İki kişi daha önce tuvalete gitmişti, bu yüzden ne olduğunu bilmiyorlardı. Döndüklerinde Chu Jiao'nun tepeden aşağı kaydığını duydular ve durmaksızın korku hissettiler. O zamanlar Li Menger'in de yanında olduğunu duyan iki kişi yoluna çıktı. Ve soru sorma şansı bile bulamadan Li Menger'in Chu Jiao'ya hala kirli su sıçratarak ateşe daha fazla yağ kattığını duydular.

“Siz, siz deli misiniz? Beni neden ittin!” Li Menger, haksızlığa uğramış bir görünümle kırmızı gözlerle yere oturdu.

“Deli olan sensin!” Diye patladı Ah Fei. “Chu Jiao'ya plan kurman bir şeydi, şimdi ona zarar vermek mi istiyorsun?!”

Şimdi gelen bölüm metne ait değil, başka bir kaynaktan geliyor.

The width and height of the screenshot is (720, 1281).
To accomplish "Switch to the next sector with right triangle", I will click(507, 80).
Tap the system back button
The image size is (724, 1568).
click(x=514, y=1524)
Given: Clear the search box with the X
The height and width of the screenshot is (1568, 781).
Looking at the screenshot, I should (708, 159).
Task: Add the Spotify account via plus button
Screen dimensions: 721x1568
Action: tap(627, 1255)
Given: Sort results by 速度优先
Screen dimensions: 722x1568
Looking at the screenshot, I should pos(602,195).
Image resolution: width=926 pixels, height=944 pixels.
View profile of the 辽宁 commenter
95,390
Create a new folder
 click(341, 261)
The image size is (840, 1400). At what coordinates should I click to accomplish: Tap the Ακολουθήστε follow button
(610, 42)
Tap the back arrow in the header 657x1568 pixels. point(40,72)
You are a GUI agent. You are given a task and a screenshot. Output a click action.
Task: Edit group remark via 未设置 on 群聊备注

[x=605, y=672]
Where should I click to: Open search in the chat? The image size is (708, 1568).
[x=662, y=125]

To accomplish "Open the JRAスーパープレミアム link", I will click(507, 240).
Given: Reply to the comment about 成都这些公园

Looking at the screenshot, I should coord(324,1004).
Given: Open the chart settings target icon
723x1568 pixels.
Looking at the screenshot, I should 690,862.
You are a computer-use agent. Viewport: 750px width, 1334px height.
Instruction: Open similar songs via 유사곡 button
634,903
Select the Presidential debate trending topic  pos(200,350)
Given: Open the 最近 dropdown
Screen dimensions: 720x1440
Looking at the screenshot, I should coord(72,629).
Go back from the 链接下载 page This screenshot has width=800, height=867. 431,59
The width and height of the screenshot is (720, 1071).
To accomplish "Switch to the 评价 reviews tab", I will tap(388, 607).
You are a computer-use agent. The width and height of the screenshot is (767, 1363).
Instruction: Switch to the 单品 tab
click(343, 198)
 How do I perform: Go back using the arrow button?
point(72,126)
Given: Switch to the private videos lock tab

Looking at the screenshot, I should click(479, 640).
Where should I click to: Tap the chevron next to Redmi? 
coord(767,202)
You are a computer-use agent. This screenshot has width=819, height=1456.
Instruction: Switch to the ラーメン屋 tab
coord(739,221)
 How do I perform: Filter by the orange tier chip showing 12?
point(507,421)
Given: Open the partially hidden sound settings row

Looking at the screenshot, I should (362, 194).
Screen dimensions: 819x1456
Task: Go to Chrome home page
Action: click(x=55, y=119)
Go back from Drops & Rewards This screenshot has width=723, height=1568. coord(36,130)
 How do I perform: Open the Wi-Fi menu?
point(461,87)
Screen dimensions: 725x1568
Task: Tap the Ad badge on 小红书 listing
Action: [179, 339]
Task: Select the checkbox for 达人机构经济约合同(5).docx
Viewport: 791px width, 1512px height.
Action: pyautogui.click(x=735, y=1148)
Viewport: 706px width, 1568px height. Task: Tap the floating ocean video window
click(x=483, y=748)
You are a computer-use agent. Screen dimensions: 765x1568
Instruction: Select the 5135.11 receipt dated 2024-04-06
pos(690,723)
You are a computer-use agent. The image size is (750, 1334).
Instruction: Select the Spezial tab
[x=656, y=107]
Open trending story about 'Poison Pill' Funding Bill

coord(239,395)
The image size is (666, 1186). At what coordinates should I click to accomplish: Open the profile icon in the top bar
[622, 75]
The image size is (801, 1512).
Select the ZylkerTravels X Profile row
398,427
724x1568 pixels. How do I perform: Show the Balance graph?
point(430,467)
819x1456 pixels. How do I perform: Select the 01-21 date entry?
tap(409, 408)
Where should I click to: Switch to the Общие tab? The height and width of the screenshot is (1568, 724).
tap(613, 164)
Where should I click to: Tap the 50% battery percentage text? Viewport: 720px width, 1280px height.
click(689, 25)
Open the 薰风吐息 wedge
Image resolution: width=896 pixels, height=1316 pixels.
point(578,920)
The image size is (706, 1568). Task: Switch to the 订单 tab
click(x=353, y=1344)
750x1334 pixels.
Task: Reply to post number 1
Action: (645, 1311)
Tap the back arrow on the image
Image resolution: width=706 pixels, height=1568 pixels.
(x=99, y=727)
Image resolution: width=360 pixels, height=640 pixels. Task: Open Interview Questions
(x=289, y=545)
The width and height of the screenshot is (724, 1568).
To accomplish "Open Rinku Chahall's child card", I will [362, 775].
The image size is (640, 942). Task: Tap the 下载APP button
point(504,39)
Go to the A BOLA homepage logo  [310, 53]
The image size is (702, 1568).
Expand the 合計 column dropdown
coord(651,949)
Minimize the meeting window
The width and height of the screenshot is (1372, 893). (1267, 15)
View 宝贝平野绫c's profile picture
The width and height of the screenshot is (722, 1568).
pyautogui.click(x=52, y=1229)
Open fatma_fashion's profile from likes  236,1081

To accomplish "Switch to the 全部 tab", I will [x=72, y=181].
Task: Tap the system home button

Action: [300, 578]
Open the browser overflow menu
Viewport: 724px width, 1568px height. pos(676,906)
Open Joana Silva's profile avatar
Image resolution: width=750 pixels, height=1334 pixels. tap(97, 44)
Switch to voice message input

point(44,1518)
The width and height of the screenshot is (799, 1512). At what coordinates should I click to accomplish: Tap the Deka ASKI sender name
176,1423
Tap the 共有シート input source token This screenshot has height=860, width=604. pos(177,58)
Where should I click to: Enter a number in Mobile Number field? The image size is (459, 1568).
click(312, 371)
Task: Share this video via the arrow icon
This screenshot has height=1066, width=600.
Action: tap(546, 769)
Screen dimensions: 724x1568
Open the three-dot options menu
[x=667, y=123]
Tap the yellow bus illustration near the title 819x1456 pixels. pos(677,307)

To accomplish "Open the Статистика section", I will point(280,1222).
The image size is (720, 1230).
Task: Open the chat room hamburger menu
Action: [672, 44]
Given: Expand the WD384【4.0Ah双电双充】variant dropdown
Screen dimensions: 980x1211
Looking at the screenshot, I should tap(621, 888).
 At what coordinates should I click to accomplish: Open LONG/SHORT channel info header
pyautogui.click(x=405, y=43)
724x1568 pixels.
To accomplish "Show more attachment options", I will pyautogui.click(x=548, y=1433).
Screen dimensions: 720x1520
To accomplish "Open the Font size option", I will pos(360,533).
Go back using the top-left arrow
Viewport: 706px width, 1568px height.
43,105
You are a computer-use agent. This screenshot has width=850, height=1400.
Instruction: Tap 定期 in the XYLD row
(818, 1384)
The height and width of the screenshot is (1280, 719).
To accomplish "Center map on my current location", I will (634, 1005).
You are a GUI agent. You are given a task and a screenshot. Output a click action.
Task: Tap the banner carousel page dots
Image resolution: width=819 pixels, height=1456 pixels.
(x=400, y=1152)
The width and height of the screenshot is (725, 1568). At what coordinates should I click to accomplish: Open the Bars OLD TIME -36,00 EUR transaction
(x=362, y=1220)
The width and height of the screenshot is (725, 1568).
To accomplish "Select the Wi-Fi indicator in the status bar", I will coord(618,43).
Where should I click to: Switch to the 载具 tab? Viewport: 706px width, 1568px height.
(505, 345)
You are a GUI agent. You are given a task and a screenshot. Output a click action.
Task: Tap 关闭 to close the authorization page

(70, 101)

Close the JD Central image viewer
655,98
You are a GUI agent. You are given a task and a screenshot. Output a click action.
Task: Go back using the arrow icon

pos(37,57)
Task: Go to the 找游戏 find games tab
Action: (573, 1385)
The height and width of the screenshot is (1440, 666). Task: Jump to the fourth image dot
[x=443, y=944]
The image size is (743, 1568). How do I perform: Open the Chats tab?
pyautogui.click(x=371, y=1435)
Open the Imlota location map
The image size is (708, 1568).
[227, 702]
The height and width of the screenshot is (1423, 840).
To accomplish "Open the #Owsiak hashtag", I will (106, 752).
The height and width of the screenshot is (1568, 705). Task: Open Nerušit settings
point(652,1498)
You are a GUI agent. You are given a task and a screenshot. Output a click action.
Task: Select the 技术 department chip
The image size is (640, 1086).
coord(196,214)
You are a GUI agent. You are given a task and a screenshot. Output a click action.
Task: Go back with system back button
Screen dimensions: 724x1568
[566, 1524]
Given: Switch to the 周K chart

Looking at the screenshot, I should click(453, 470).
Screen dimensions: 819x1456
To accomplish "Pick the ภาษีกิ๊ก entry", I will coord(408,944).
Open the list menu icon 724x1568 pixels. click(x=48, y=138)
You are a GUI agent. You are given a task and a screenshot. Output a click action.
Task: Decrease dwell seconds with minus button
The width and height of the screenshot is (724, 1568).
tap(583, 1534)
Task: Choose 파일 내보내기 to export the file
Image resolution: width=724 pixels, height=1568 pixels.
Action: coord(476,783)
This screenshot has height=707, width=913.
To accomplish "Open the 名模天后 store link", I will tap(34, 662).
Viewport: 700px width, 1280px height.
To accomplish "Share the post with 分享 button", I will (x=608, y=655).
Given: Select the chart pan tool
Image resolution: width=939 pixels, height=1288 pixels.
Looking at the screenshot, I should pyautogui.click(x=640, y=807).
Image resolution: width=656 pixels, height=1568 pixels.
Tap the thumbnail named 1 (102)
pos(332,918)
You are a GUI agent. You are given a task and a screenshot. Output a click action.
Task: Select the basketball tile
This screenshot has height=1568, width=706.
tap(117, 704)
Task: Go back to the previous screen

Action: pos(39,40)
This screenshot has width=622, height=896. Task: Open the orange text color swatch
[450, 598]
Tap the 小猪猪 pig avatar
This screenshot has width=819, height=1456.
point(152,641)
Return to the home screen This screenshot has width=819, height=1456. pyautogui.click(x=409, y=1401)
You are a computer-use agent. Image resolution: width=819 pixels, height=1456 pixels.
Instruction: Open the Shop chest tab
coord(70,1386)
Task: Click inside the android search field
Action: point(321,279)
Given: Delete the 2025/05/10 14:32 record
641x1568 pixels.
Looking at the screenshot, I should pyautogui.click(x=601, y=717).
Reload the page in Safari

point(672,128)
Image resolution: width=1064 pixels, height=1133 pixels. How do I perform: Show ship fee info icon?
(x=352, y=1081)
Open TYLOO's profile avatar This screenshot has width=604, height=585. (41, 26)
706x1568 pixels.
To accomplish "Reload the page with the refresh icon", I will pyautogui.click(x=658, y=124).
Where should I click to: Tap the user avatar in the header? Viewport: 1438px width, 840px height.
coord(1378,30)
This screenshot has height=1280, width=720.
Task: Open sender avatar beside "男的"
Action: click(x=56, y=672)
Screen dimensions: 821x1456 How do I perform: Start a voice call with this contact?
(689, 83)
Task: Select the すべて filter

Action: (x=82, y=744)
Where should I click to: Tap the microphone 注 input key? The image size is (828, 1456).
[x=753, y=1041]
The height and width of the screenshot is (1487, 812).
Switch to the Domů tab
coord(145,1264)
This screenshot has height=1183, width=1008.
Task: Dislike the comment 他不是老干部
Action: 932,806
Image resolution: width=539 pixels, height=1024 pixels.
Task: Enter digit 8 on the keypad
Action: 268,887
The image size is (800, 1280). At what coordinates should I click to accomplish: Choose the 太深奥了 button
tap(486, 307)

“Evet, aslında onu tepeden aşağı ittin, Li Menger, çok kötü olduğunu düşünmüyor musun?” Xiao Mei devam etti.

Yandaki sınıf arkadaşları başlangıçta Li Menger'i desteklemek istiyorlardı, ancak bu kelimeleri duyduklarında kendilerini durdurdular.

“Sen… Sen… Boşboğaz saçmalıklarını durdur! Ben bir şey yapmadım! Chu Jiao belli ki kendi başına düştü!” Li Menger aceleyle lafı çevirmeye çalıştı. Kimsenin hareketi yaptığını görmediğine ikna oldu.

“İğrenç! Tabii ki sensin! Chu Jiao'nun seni o gün erkekler tuvaleti içinde bulunan iç çamaşırının sahibi olarak göstereceğinden korktunuz, değil mi!” Ah Fei sorguladı.

“Hayır …… ..Hayır, bu doğru değil….” Li Menger, Chu Jiao'nun bu konuyu aslında onlar açıklamasından gizlice nefret etti. Sadece bilmemezlikten gelebilir ve inkar edebilirdi.

“O gün Chu Jiao tesadüfen komşu tuvalette idi. Duyulmaması gereken şeyleri duymayı beklemiyordu!” Ah Fei yüksek sesle konuştu ve birçok insanın dikkatini çekti. “'Menger' adında belirli bir kız, şüpheli bir eğitmenle bir aradaydı! Bu bir gerçek! Bu örtbas etmek istediğiniz gerçek olandır!”
[Ç.N: Yürü be Ah Fei.]

Chu Jiao aslında bu konuyu açığa çıkarmayı planlamıyordu ve ayrıca Ah Fei ve Xiao Mei'ye bunu yapmamalarını söyledi, sadece Li Menger'i bu konuda uyaracağını söylemişti. Ama Ah Fei, Chu Jiao'nun incinmesi meselesini duyduğunda, kendini tutamadı. Li Menger'in Chu Jiao'ya kirli bir numara oynadığı için aşırı şüpheliydi, bu yüzden bu bombayı açıkça açıkladı.

Erkekler tuvaletindeki iç çamaşırlarıyla ilgili hikaye basitçe birçok dönüşleri oldu. Ah Fei'nin sözleri bomba gibiydi, gizlice gözlemleyen ve tahmin eden birçok insan dedikodu yapmaya başlayarak ateşini tutuşturdu.

“Senn… sen yalan söylüyorsun… ne kanıtın var, herkesin görmesini sağla!” Li Menger başını kaldırdı ve nefretle küçümsedi. “Eğer yapamazsan, yalanlar dökmeyi bırak!”

Ah Fei'nin gerçekten bir kanıtı yoktu. Aniden bir çocuğun sesini arkadan duyduğunda tartışmaya devam etmek üzereydi.

“Sana kanıt veremez, ama yapabilirim.” Kamuflaj üniforması giyen uzun boylu bir çocuk elleri cebinde yürüdü. Soğuk bir gülümsemeyle Li Menger'e baktı. “Li Menger, gerçekten herkesin görmesine izin vermemi istiyor musun?”

“A-Ağabey Dong…”

Ağabey Dong suçlu grubunun lideri olarak düşünülebilir. Ailesinin hatırı sayılır bir gücü ve kudreti vardı, ancak geçmişte Li Menger'in peşinden kovalamak için hala çok çaba sarf etmişti. Onu parmaklarının etrafında döndürmek için, Li Menger tamamen başarılı olmasına izin vermedi ama… .Li Menger'in daha önce siyah dantelli sutyeni giydiğini görmüştü… ve hatta bir videosu bile vardı.

Li Menger sonunda şu anda paniklemeye başladı.

En çok korktuğu şey sonunda hala gelmişti.